Cool are those buckets food grade? I'm also looking to create all the recipes and make some experimental stuff I've been wanting to do for a while.

I'm a bjcp judge as well and brewing all those styles will greatly help out with the test.
 
These fit nicely in my fridge.
jerry-can-10l-cube.jpg
 
No, the spigot is a little higher up on the 2.5gal. I ususally lean it carefully at the end of transferring, that lets a little sediment through, but if you let it settle good it should be minimal
 
Put a wedge or piece of 1x2 under the spigot side of the bucket while fermenting, a little angle helps settle the trub away from the spigot. Also open the valve for a couple of seconds before putting the bottling wand on to blow sludge out. What does get into the bottles will settle out during carb and conditioning.
 
Cool are those buckets food grade? I'm also looking to create all the recipes and make some experimental stuff I've been wanting to do for a while.

I'm a bjcp judge as well and brewing all those styles will greatly help out with the test.

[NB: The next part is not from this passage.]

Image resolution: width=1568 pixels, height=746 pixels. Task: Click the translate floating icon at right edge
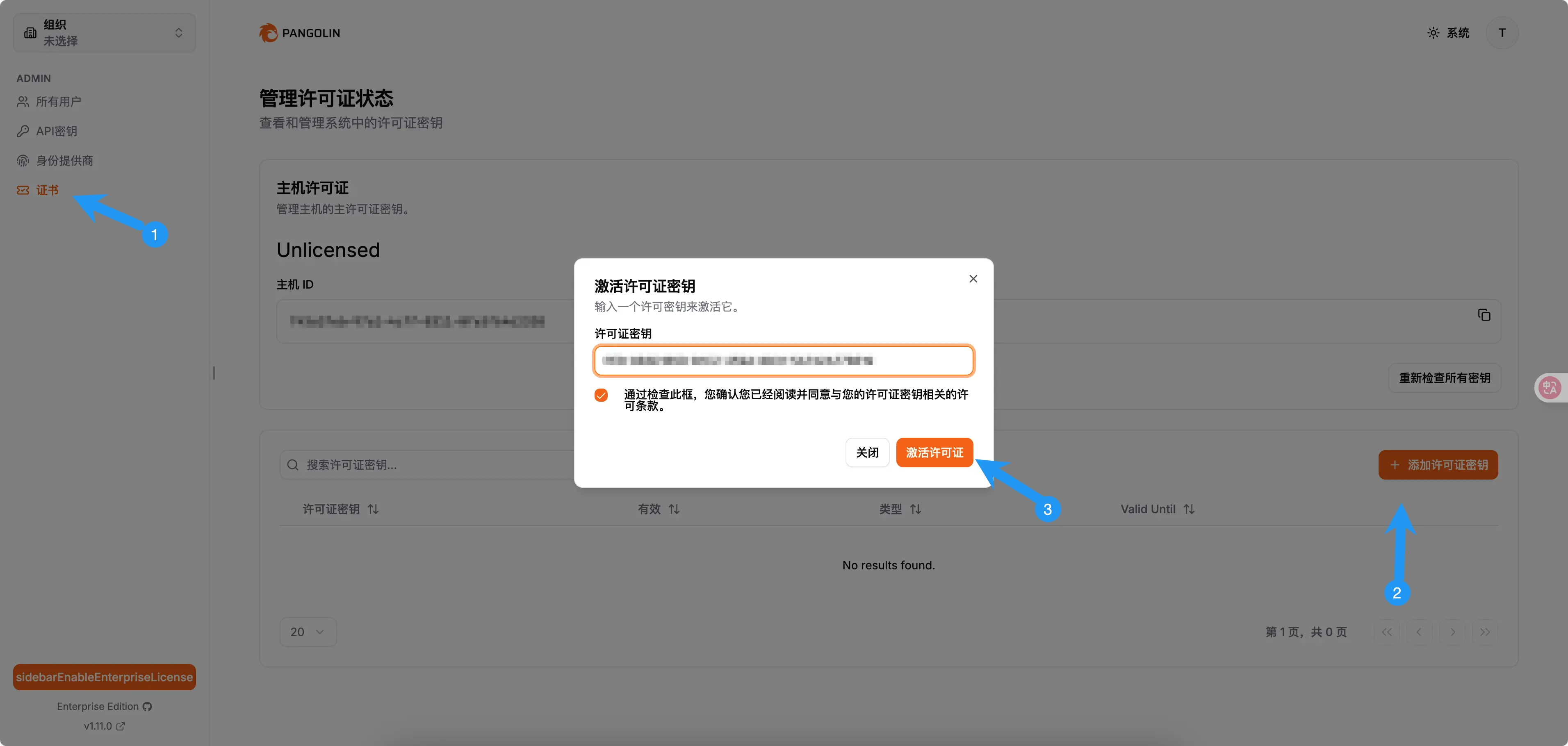click(x=1549, y=388)
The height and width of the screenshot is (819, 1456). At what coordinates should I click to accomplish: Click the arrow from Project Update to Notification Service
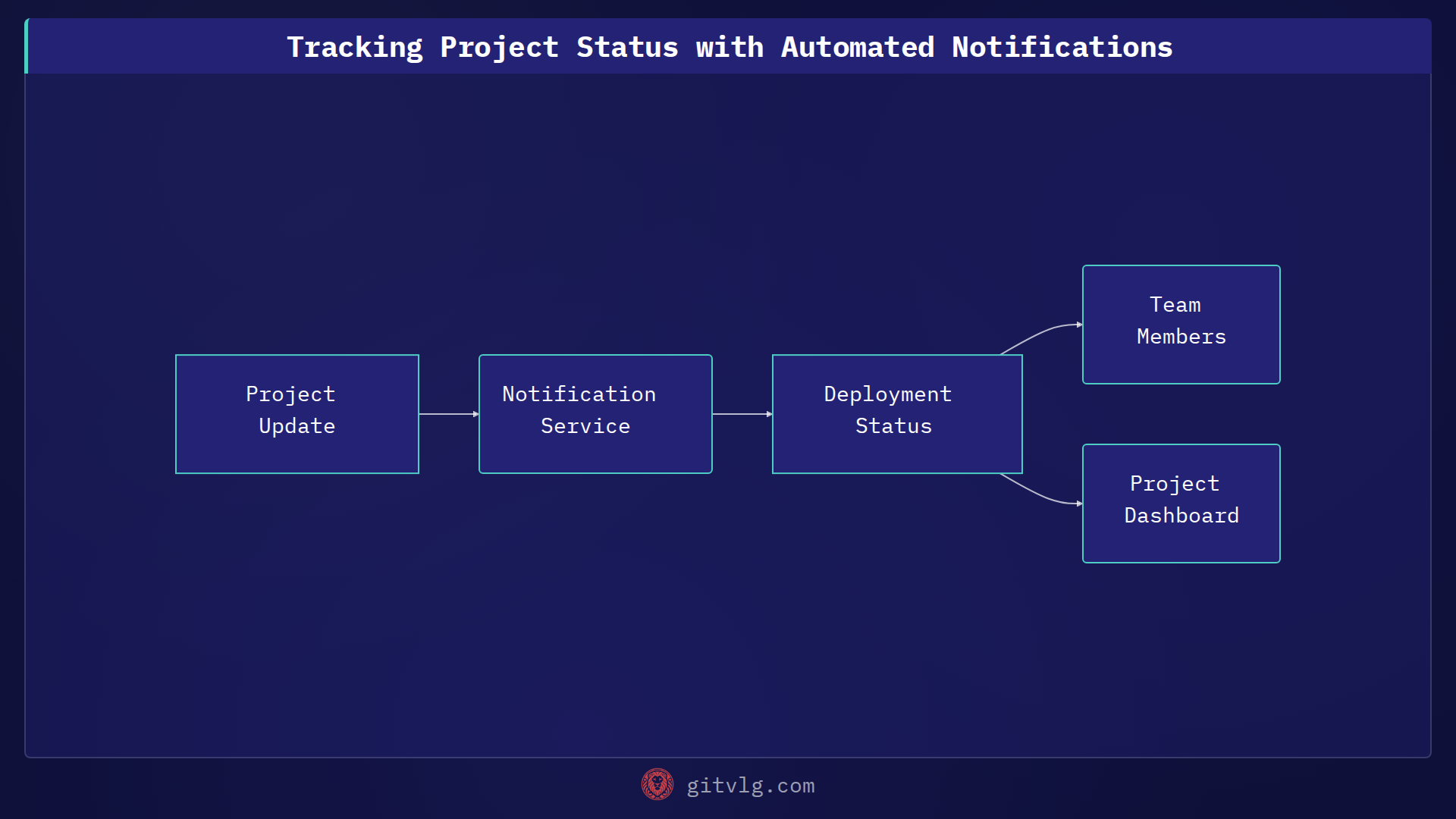[449, 414]
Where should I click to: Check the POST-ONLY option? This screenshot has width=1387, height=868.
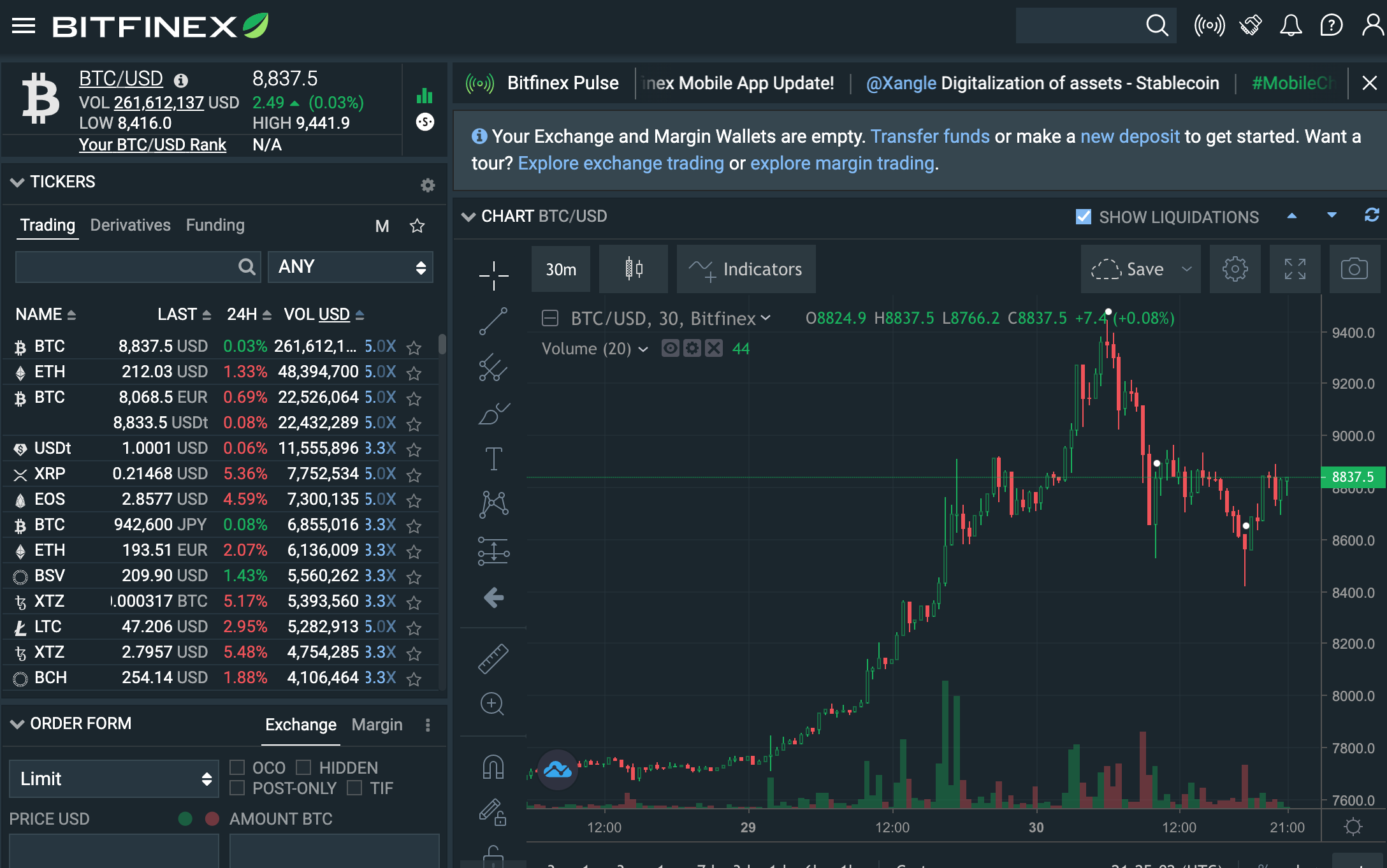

They are #2 and there has been a debate about that for years on the board. I think they are.
 
For small batches I use 3.5 gallon food grade buckets I got from the local doughnut shop. They contained custard filling. Nice heavy duty food grade buckets with a solid lid that has a gasket. A nice long soak in oxygen cleaner removed the smell and funk and all I had to do was drill a hole in the lid to add an airlock gromet. I also added a spigot to one to bottle straight from primary.
To keep the trub out of the spigot I found a piece of CPVC that will fit snug in the inner opening of the spigot that + stick out an inch or so, cut a wide slit on one side, capped the other end, then insert it into the spigot with the slit facing up. I did not glue it in so I can remove it along with the spigot for cleaning. It works very well.
 
I've used, and damaged, two of three MrBeer fermenters. Now I use 12qt steel pots from Walmart. No airlock, just a lid. No spigot, I use a siphon. Enamel ones are $14, Stainless $9. And two of them fit in my 48qt cooler for temp control.
 
I just ordered a few Mr. Beer fermenting kegs. I like them because they will do as big as 2.5 gallons. Not sure how you damaged these but I'm willing to give it a try for 8 bucks. Got them on the labor day sale. I just want the ease they offer. Easy cleaning, big opening, and built in spigot. No airlock to have to worry about. I figured throw wort in at pitching temp and everything will be OK.
 
I damaged one by putting it full on the raised edge of the sink. That dented the bottom, and later harbored an infection. I damaged the other by setting on the back porch in the sun, upside down, half full of water and baking soda. The heat of the sun and the vacuum from the water trying to escape the vents distorted the LBK. I've since restored it's shape by reversing the process. Many people love the LBK, I found them to be a hassle to clean. We all make beer our own way.
 
Maybe so. But I find that it's hard to reach inside and wash every surface with all of the detail. The pots I use now for fermenting have smooth steel sides, the top is as wide as the pot, I can scour them or boil them without damage. Nothing could be easier to clean. Maybe if I hadn't suffered a couple of infected batches, I'd still be using LBKs.